Tuesday, November 20, 2018

The Customer Experience Difference: Are Customers Loyal to Your Brand or Your Loyalty Program?

Photo by rawpixel on Unsplash
Brands do not (and should not) improve customer experience (CX) simply because it feels right to have happier customers. The reason to invest in CX is to deliver more loyal customers—customers who spend more, churn less, are less costly to serve, inclined to recommend or refer others, and more likely to consider and purchase a broader selection of your products. Strong CX delivers more customer satisfaction, and that results in greater customer loyalty, drives up the lifetime value of your customers, and makes your bosses and shareholders happy.

Brands that struggle to meaningfully differentiate their CX often turn to other tactics to produce something akin to loyalty. So-called loyalty programs reward repeat customers with points, rewards or discounts—and they’ve gotten very popular (at least among marketers). Today, the US’s 300 million consumers represent 3.8 billion loyalty program memberships, and more than half are inactive.

The problem with many loyalty programs is that they don’t actually deliver loyalty. They deliver repeat purchases, and repeat purchases may look a lot like loyalty, but you cannot know what is driving preference and purchases unless you listen to and understand customer perception. A good loyalty program can produce ROI by delivering incremental revenue in excess of program costs, but brands must never mistake loyalty to their points and incentives with genuine loyalty to their brand.

A truly loyal customer is willing to pay more for your brand, while a points-loyal customer needs an inducement to purchase. A brand-loyal customer is less interested in competitive products, while a points-loyal customer is willing to make a switch for the right mix of price, discounts, and rewards.
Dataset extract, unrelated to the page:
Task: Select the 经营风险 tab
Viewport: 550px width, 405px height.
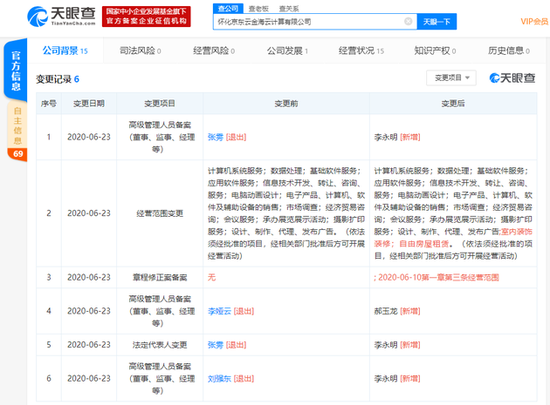Action: click(x=214, y=51)
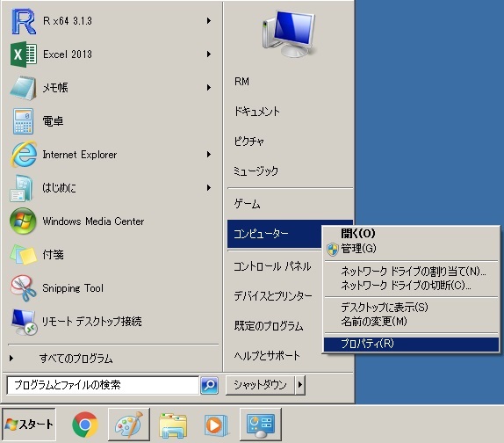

And an authentic brand loyalist will seek your brand out, engage more, and tell others, while a points loyal customer is more interested in the value they can extract than in having a relationship with your brand.

In short, points loyalty is transactional while true loyalty is emotional. Your airline has a loyalty program, and chances are you feel so little loyalty to that brand that if it was gone tomorrow and replaced with another carrier flying your favorite routes, you might not care if it weren’t for lost points and status. Meanwhile, Apple doesn’t have a rewards program, and it engenders some of the greatest loyalty of any brand in the world. As a result, Apple generates enormous margins—in one recent quarter, Apple captured 87% of smartphone industry profits despite accounting for only about 18% of the total units sold in the period.